HOW TO COMPLETE THIS TASK:
In the records below, find the line containing "The image size is (1204, 989)."; give it again exactly, along with every line that follows, and nothing else.
DATASET EXCERPTS Start Marker
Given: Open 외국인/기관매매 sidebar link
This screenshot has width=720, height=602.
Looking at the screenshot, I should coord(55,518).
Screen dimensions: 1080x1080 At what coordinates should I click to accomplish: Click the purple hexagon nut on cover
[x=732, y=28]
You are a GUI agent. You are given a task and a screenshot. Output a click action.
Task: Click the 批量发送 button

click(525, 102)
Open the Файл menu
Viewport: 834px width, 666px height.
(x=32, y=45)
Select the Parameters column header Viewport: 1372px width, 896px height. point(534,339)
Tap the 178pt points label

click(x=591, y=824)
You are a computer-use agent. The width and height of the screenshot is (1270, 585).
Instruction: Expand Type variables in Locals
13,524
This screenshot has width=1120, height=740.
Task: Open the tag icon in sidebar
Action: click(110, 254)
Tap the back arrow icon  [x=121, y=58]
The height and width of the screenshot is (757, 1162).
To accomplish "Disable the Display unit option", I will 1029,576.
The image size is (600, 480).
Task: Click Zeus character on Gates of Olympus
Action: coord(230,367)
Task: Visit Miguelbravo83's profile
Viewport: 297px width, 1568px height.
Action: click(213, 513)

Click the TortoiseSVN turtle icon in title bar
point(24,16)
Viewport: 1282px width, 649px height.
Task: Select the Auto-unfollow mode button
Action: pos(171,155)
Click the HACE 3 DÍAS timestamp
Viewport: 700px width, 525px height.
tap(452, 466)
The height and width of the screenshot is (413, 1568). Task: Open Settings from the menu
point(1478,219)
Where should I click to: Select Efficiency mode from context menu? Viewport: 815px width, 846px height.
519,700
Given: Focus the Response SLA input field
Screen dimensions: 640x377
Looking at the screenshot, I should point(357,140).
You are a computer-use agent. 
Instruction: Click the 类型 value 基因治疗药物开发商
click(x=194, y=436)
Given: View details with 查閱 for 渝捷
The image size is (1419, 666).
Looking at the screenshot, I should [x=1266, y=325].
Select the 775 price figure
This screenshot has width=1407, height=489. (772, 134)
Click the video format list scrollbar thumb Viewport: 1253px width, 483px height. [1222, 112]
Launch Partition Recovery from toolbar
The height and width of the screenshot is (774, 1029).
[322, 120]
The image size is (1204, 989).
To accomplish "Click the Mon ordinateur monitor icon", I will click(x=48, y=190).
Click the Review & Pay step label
DATASET EXCERPTS End Marker
ANSWER BOX:
The image size is (1204, 989).
To accomplish "Click the Mon ordinateur monitor icon", I will click(x=48, y=190).
Click the Review & Pay step label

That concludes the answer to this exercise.